*Stated goal*
Please rewrite the rows below, changing every "Viewport" to "Display" and leaving everything else untouched.

*Recorded data*
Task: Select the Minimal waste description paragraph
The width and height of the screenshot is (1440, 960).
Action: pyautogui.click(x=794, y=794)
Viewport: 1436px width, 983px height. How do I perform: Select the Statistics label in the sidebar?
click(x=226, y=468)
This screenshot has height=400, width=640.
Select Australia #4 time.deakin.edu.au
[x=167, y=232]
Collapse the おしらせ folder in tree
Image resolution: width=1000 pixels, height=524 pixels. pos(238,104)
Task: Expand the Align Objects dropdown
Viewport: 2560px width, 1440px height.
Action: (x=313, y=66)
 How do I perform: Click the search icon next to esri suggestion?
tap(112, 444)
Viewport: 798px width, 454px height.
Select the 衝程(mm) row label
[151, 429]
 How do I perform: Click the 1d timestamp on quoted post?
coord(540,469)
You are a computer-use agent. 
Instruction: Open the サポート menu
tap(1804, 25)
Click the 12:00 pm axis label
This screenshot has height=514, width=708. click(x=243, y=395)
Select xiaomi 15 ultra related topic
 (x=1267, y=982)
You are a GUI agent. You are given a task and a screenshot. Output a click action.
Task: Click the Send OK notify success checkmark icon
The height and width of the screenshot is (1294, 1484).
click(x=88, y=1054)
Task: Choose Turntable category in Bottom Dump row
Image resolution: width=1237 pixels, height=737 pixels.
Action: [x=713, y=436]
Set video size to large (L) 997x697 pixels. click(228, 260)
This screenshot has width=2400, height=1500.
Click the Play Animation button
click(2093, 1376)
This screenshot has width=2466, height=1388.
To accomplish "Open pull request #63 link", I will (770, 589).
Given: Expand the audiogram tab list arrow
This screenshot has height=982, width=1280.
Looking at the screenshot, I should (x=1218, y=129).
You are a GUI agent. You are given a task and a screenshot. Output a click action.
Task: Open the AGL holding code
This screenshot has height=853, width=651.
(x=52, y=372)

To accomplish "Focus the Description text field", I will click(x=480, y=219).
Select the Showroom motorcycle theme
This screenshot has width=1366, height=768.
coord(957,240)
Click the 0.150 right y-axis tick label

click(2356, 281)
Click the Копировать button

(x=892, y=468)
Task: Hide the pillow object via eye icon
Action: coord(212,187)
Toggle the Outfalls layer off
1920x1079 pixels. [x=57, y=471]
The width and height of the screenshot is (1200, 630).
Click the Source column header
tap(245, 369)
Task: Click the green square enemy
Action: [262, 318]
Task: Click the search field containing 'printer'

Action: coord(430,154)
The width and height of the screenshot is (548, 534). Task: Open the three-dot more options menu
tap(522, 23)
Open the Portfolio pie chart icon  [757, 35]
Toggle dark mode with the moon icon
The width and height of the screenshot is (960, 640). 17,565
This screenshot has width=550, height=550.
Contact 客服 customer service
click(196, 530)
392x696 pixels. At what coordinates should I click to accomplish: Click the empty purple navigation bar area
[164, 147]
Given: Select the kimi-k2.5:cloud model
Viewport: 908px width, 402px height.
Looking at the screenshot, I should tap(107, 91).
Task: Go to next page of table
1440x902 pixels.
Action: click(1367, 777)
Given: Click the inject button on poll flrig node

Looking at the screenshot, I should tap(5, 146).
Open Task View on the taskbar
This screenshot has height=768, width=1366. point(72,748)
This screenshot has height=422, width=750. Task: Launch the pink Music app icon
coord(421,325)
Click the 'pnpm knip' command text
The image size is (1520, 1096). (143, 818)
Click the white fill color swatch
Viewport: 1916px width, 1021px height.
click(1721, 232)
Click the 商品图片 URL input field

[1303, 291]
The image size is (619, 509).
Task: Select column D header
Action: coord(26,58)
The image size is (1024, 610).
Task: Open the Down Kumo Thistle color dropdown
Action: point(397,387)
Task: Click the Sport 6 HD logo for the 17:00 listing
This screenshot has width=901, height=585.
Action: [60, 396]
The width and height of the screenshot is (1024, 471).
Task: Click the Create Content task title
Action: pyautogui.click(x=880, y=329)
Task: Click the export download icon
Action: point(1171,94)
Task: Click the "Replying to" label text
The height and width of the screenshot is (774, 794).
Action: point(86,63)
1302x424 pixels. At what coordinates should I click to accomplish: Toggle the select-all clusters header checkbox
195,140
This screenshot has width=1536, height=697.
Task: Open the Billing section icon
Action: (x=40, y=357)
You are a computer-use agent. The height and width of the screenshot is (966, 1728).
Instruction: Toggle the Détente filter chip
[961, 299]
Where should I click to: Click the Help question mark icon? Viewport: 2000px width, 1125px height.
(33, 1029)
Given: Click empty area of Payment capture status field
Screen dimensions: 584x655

*Solved exercise*
Task: Select the Minimal waste description paragraph
The width and height of the screenshot is (1440, 960).
Action: pyautogui.click(x=794, y=794)
Display: 1436px width, 983px height. How do I perform: Select the Statistics label in the sidebar?
click(x=226, y=468)
This screenshot has height=400, width=640.
Select Australia #4 time.deakin.edu.au
[x=167, y=232]
Collapse the おしらせ folder in tree
Image resolution: width=1000 pixels, height=524 pixels. pos(238,104)
Task: Expand the Align Objects dropdown
Display: 2560px width, 1440px height.
Action: (x=313, y=66)
 How do I perform: Click the search icon next to esri suggestion?
tap(112, 444)
Display: 798px width, 454px height.
Select the 衝程(mm) row label
[151, 429]
 How do I perform: Click the 1d timestamp on quoted post?
coord(540,469)
You are a computer-use agent. 
Instruction: Open the サポート menu
tap(1804, 25)
Click the 12:00 pm axis label
This screenshot has height=514, width=708. click(x=243, y=395)
Select xiaomi 15 ultra related topic
 (x=1267, y=982)
You are a GUI agent. You are given a task and a screenshot. Output a click action.
Task: Click the Send OK notify success checkmark icon
The height and width of the screenshot is (1294, 1484).
click(x=88, y=1054)
Task: Choose Turntable category in Bottom Dump row
Image resolution: width=1237 pixels, height=737 pixels.
Action: [x=713, y=436]
Set video size to large (L) 997x697 pixels. click(228, 260)
This screenshot has width=2400, height=1500.
Click the Play Animation button
click(2093, 1376)
This screenshot has width=2466, height=1388.
To accomplish "Open pull request #63 link", I will (770, 589).
Given: Expand the audiogram tab list arrow
This screenshot has height=982, width=1280.
Looking at the screenshot, I should (x=1218, y=129).
You are a GUI agent. You are given a task and a screenshot. Output a click action.
Task: Open the AGL holding code
This screenshot has height=853, width=651.
(x=52, y=372)

To accomplish "Focus the Description text field", I will click(x=480, y=219).
Select the Showroom motorcycle theme
This screenshot has width=1366, height=768.
coord(957,240)
Click the 0.150 right y-axis tick label

click(2356, 281)
Click the Копировать button

(x=892, y=468)
Task: Hide the pillow object via eye icon
Action: coord(212,187)
Toggle the Outfalls layer off
1920x1079 pixels. [x=57, y=471]
The width and height of the screenshot is (1200, 630).
Click the Source column header
tap(245, 369)
Task: Click the green square enemy
Action: [262, 318]
Task: Click the search field containing 'printer'

Action: coord(430,154)
The width and height of the screenshot is (548, 534). Task: Open the three-dot more options menu
tap(522, 23)
Open the Portfolio pie chart icon  [757, 35]
Toggle dark mode with the moon icon
The width and height of the screenshot is (960, 640). 17,565
This screenshot has width=550, height=550.
Contact 客服 customer service
click(196, 530)
392x696 pixels. At what coordinates should I click to accomplish: Click the empty purple navigation bar area
[164, 147]
Given: Select the kimi-k2.5:cloud model
Display: 908px width, 402px height.
Looking at the screenshot, I should tap(107, 91).
Task: Go to next page of table
1440x902 pixels.
Action: click(1367, 777)
Given: Click the inject button on poll flrig node

Looking at the screenshot, I should tap(5, 146).
Open Task View on the taskbar
This screenshot has height=768, width=1366. point(72,748)
This screenshot has height=422, width=750. Task: Launch the pink Music app icon
coord(421,325)
Click the 'pnpm knip' command text
The image size is (1520, 1096). (143, 818)
Click the white fill color swatch
Display: 1916px width, 1021px height.
click(1721, 232)
Click the 商品图片 URL input field

[1303, 291]
The image size is (619, 509).
Task: Select column D header
Action: coord(26,58)
The image size is (1024, 610).
Task: Open the Down Kumo Thistle color dropdown
Action: point(397,387)
Task: Click the Sport 6 HD logo for the 17:00 listing
This screenshot has width=901, height=585.
Action: [60, 396]
The width and height of the screenshot is (1024, 471).
Task: Click the Create Content task title
Action: pyautogui.click(x=880, y=329)
Task: Click the export download icon
Action: point(1171,94)
Task: Click the "Replying to" label text
The height and width of the screenshot is (774, 794).
Action: point(86,63)
1302x424 pixels. At what coordinates should I click to accomplish: Toggle the select-all clusters header checkbox
195,140
This screenshot has width=1536, height=697.
Task: Open the Billing section icon
Action: (x=40, y=357)
You are a computer-use agent. The height and width of the screenshot is (966, 1728).
Instruction: Toggle the Détente filter chip
[961, 299]
Where should I click to: Click the Help question mark icon? Display: 2000px width, 1125px height.
(33, 1029)
Given: Click empty area of Payment capture status field
Screen dimensions: 584x655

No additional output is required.